I'm honestly curious. (Context: I grew up in northern France and in the Netherlands, I'm 37 and male.) I am really not used to being touched and would never even consider breaking into someone's personal space. Exceptions for my girlfriend or shaking hands, of course. How does your need for physical contact feel? How can you tell whether the other will react well or not? Do people change after you've touched them? What happens in your mind if you have to keep your distances when you'd rather initiate contact?

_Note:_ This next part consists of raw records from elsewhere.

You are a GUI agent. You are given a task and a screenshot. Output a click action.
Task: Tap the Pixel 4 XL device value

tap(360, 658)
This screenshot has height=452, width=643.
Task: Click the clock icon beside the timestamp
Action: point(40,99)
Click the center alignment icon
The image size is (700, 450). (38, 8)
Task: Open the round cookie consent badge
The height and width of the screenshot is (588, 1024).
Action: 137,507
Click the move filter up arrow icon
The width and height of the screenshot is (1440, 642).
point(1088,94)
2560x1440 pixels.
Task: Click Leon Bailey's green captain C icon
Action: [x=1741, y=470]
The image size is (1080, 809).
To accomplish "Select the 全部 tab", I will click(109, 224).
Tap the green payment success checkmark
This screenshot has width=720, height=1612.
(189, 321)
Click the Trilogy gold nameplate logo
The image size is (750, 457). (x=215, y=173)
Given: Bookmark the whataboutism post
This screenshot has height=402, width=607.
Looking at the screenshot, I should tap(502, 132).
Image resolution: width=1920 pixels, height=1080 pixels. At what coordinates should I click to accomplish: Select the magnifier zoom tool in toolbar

I always use to touch when I talk to those who I know damn well. So when I know they trust me I touch otherwise I keep distance. I also only do that when I'm talking about something interesting or important to remember it. I was a lot of times fooled, "betrayed" and set up by my so called friends so it's important for me to feel that they are there to help me. I can tell by the first time I did it I asked them if it bothers them or not. My friend a lot of times trusts me more the closer I go to him. My personality also includes me pulling my friends into sibling hugs (male, female doesn't matter) If I wan't to initiate contact but I have to keep distance then I try to steer the topic in a direction until they trust me enough to let me touch them. I respect their pride or personal space as I have friends who don't mind if I touch them but not in public. I also use to apologize if I do it and won't do it again unless they don't mind. I use to touch to get people's attention since I'm*
So apparently I walk really quietly, and when I try to get someone's attention, instead of tapping them I loudly whisper 'hey' and people think I am sneaking up on them.